Picache Jaqueline A, Rose Bailey S, Balinski Andrzej, Leaptrot Katrina L, Sherrod Stacy D, May Jody C, McLean John A
Department of Chemistry , Center for Innovative Technology , Vanderbilt Institute of Chemical Biology , Vanderbilt Institute for Integrative Biosystems Research and Education , Vanderbilt-Ingram Cancer Center , Vanderbilt University , Nashville , Tennessee 37235 , USA . Email:
Chem Sci. 2018 Nov 27;10(4):983-993. doi: 10.1039/c8sc04396e. eCollection 2019 Jan 28.

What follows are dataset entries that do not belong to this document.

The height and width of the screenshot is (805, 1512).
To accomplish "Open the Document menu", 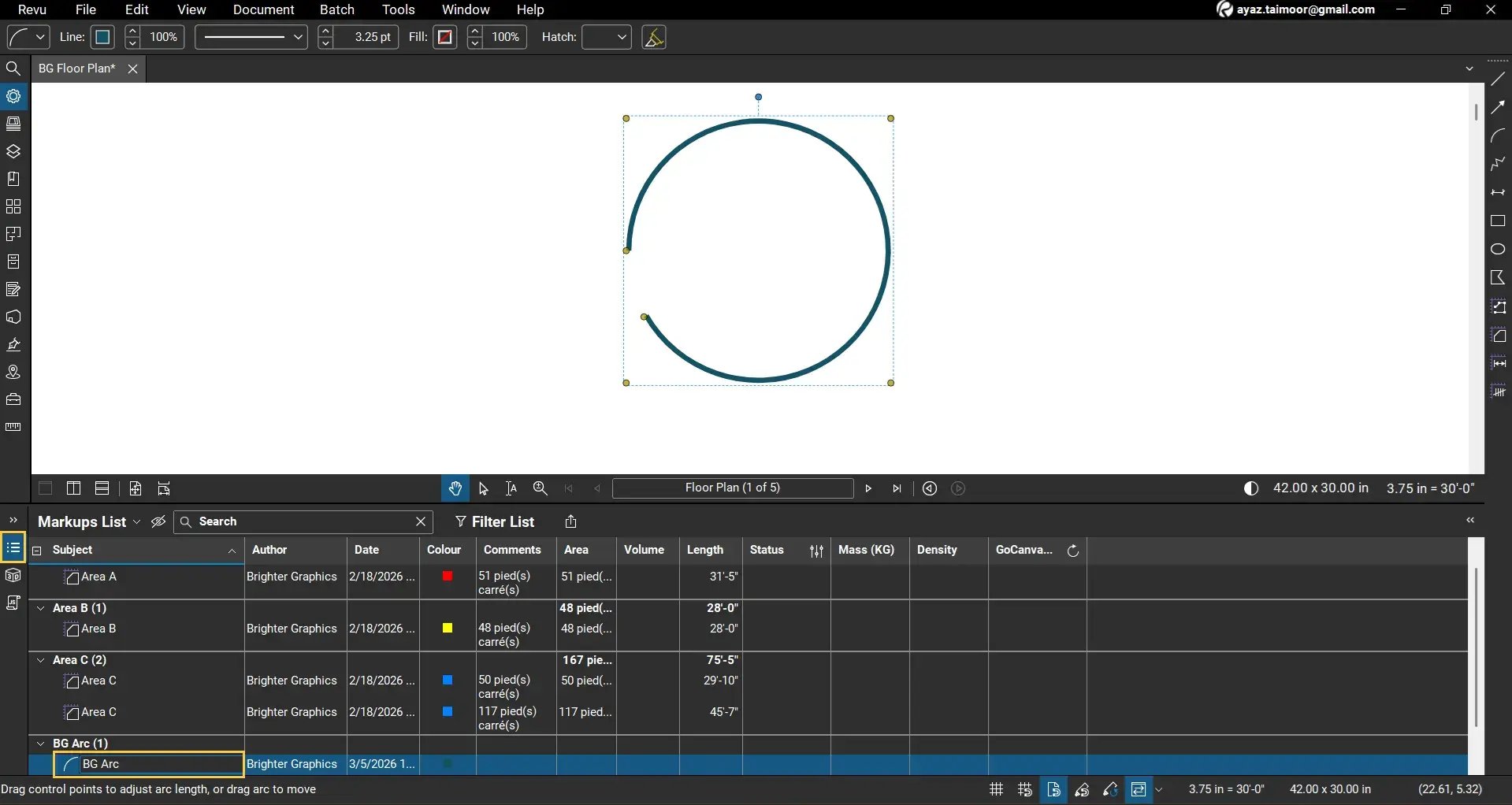I will tap(263, 9).
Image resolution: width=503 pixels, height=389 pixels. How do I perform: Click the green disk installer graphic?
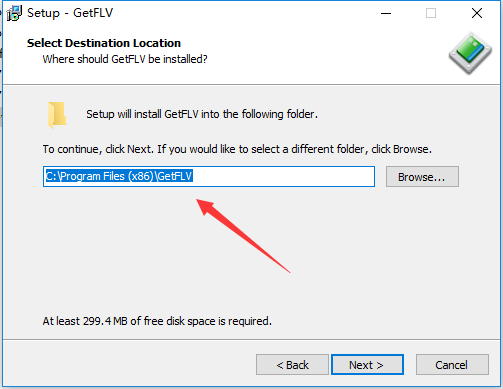(x=470, y=53)
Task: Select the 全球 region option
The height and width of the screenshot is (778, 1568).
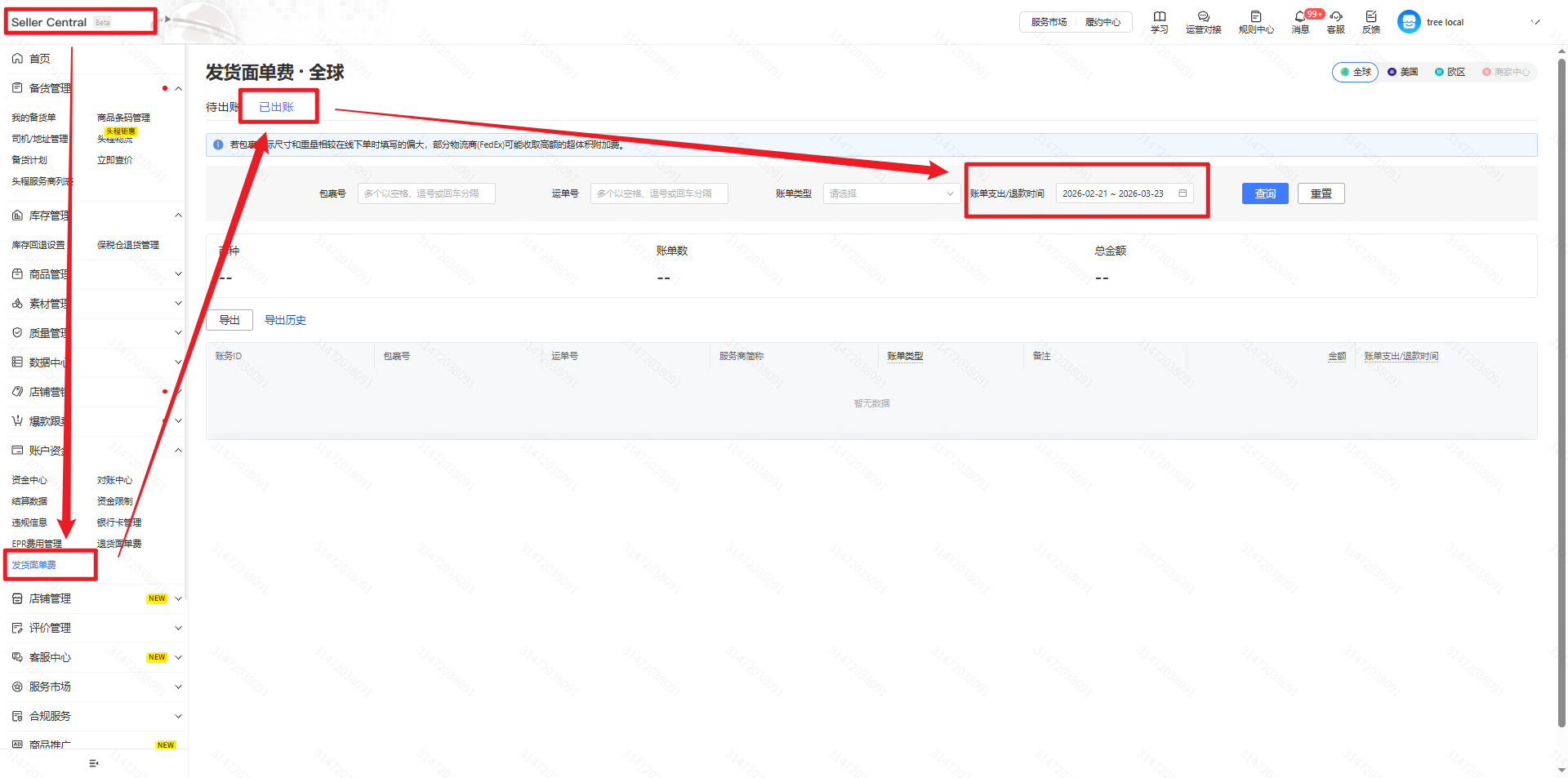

Ion mobility mass spectrometry (IM-MS) expands the analyte coverage of existing multi-omic workflows by providing an additional separation dimension as well as a parameter for characterization and identification of molecules - the collision cross section (CCS). This work presents a large, Unified CCS compendium of >3800 experimentally acquired CCS values obtained from traceable molecular standards and measured with drift tube ion mobility-mass spectrometers. An interactive visualization of this compendium along with data analytic tools have been made openly accessible. Represented in the compendium are 14 structurally-based chemical super classes, consisting of a total of 80 classes and 157 subclasses. Using this large data set, regression fitting and predictive statistics have been performed to describe mass-CCS correlations specific to each chemical ontology. These structural trends provide a rapid and effective filtering method in the traditional untargeted workflow for identification of unknown biochemical species. The utility of the approach is illustrated by an application to metabolites in human serum, quantified trends of which were used to assess the probability of an unknown compound belonging to a given class. CCS-based filtering narrowed the chemical search space by 60% while increasing the confidence in the remaining isomeric identifications from a single class, thus demonstrating the value of integrating predictive analyses into untargeted experiments to assist in identification workflows. The predictive abilities of this compendium will improve in specificity and expand to more chemical classes as additional data from the IM-MS community is contributed. Instructions for data submission to the compendium and criteria for inclusion are provided.
离子淌度质谱(IM-MS)通过提供额外的分离维度以及用于分子表征和鉴定的参数——碰撞截面(CCS),扩展了现有多组学工作流程的分析物覆盖范围。这项工作展示了一个大型的统一CCS汇编,其中包含从可溯源的分子标准物中获得并使用漂移管离子淌度质谱仪测量的超过3800个实验获得的CCS值。该汇编的交互式可视化以及数据分析工具已公开提供。汇编中展示了14个基于结构的化学超类,总共由80个类和157个子类组成。利用这个大数据集,进行了回归拟合和预测统计,以描述每个化学本体特有的质量-CCS相关性。这些结构趋势在传统的非靶向工作流程中提供了一种快速有效的筛选方法,用于鉴定未知的生化物种。通过将该方法应用于人类血清中的代谢物来说明其效用,其中定量趋势用于评估未知化合物属于给定类别的概率。基于CCS的筛选将化学搜索空间缩小了60%,同时提高了对来自单个类别的其余异构体鉴定的置信度,从而证明了将预测分析整合到非靶向实验中以协助鉴定工作流程的价值。随着IM-MS社区贡献更多数据,该汇编的预测能力将在特异性方面得到提高,并扩展到更多化学类别。提供了向该汇编提交数据的说明和纳入标准。